Data excerpts: Begin
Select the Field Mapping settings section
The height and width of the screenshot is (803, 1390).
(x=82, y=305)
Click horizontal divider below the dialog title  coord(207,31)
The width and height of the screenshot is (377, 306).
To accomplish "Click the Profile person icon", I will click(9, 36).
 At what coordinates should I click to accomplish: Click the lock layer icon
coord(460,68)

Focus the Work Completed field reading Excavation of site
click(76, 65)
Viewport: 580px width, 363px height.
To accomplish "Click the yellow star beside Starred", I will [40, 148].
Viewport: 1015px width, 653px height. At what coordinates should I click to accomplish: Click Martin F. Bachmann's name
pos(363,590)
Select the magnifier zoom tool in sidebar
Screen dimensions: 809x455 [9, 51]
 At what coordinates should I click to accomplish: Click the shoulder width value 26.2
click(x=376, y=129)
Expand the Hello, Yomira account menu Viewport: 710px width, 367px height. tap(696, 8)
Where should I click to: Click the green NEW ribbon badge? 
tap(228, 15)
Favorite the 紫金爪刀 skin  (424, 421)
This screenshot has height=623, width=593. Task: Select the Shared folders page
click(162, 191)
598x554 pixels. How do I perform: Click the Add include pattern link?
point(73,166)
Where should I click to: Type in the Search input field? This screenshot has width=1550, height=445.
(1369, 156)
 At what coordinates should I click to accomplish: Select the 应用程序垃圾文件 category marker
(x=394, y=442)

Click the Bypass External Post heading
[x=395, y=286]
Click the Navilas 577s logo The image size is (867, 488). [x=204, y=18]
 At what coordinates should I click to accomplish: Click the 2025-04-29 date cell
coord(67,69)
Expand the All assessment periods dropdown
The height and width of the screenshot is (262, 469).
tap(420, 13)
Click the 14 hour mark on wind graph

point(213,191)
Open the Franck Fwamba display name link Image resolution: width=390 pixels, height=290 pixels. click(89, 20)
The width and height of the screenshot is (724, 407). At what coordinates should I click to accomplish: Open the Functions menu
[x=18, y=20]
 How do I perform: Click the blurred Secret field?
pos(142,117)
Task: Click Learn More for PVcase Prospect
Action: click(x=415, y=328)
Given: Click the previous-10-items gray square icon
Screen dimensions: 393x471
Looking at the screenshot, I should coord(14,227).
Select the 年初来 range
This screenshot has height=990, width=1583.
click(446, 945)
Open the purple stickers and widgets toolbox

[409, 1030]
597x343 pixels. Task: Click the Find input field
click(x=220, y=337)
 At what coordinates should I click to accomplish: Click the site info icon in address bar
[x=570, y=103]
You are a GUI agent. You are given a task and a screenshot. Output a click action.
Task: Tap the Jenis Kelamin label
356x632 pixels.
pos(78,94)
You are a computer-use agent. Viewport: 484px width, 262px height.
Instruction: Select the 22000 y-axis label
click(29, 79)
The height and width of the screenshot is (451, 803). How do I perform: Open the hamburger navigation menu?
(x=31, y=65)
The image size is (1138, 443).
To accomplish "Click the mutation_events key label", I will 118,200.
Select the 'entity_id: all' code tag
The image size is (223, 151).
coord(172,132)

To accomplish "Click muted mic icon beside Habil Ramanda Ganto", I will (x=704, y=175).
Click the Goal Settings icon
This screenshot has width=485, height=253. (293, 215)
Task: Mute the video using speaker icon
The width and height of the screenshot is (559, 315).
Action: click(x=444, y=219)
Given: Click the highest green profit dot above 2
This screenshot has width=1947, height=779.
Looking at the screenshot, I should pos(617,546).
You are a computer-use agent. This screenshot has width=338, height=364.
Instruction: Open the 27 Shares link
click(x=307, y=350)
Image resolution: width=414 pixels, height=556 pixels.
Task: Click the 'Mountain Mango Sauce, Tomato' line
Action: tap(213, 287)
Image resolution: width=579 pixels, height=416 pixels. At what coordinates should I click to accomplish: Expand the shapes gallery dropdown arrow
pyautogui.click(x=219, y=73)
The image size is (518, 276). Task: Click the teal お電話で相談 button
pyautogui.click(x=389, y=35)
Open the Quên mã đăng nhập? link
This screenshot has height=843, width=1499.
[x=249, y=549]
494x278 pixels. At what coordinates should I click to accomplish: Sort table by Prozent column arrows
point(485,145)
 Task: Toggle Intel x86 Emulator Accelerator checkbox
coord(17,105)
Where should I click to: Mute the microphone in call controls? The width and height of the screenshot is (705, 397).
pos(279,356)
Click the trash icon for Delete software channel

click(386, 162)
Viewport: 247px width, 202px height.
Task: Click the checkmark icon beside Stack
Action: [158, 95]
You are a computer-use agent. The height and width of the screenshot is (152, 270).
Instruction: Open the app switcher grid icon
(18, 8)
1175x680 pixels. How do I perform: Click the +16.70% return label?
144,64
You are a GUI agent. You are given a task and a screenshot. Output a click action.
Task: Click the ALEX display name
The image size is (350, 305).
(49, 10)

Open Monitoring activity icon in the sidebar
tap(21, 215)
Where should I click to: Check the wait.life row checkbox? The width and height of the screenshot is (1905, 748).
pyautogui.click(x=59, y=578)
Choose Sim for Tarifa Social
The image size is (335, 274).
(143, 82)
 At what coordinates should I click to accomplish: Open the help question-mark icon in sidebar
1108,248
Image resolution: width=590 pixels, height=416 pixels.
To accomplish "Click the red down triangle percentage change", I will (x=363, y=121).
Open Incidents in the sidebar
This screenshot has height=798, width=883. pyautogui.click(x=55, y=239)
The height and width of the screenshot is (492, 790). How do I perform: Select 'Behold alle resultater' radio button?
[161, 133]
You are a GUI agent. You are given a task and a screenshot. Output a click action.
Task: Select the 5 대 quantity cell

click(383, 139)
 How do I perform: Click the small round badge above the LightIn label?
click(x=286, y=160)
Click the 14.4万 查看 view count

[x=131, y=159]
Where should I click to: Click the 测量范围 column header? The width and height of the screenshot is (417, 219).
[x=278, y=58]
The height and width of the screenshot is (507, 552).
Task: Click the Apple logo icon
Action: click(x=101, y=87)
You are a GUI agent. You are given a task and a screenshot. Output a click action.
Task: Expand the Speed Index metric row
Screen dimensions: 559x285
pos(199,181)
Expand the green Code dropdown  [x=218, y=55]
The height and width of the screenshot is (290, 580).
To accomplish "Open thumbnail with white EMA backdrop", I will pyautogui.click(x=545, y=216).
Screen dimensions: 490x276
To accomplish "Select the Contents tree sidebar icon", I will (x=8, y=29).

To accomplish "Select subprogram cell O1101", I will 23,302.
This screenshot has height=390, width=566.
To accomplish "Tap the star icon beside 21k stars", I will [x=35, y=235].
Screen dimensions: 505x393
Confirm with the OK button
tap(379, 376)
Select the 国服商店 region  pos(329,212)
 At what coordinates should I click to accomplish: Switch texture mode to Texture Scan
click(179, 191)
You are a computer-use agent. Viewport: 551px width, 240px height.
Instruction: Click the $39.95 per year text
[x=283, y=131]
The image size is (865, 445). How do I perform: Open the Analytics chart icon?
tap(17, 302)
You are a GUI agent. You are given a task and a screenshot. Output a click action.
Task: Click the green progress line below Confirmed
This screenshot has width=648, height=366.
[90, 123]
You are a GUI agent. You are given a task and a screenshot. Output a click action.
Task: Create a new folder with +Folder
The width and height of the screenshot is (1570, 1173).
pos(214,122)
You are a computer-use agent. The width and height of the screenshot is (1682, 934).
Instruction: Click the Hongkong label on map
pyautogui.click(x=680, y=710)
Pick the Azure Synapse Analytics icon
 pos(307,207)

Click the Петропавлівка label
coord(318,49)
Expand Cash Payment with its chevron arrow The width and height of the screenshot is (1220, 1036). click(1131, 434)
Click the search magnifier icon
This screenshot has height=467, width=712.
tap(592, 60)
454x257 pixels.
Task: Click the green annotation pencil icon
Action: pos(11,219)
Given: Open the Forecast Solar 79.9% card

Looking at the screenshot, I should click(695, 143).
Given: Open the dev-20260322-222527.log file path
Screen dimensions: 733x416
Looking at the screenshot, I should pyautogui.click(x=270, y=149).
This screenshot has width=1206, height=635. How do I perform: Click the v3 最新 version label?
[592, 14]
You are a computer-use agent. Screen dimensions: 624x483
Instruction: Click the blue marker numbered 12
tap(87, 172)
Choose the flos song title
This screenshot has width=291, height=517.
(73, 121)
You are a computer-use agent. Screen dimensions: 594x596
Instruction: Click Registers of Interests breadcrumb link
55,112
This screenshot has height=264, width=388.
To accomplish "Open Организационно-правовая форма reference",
Data excerpts: End
* _Assigned task_
Retype only this portion of the data above: the line containing "At what coordinates should I click to accomplish: Select", the line containing "Expand the All assessment periods dropdown", and all lines between them, exactly.

* _Solution to the problem_
 At what coordinates should I click to accomplish: Select the 应用程序垃圾文件 category marker
(x=394, y=442)

Click the Bypass External Post heading
[x=395, y=286]
Click the Navilas 577s logo The image size is (867, 488). [x=204, y=18]
 At what coordinates should I click to accomplish: Click the 2025-04-29 date cell
coord(67,69)
Expand the All assessment periods dropdown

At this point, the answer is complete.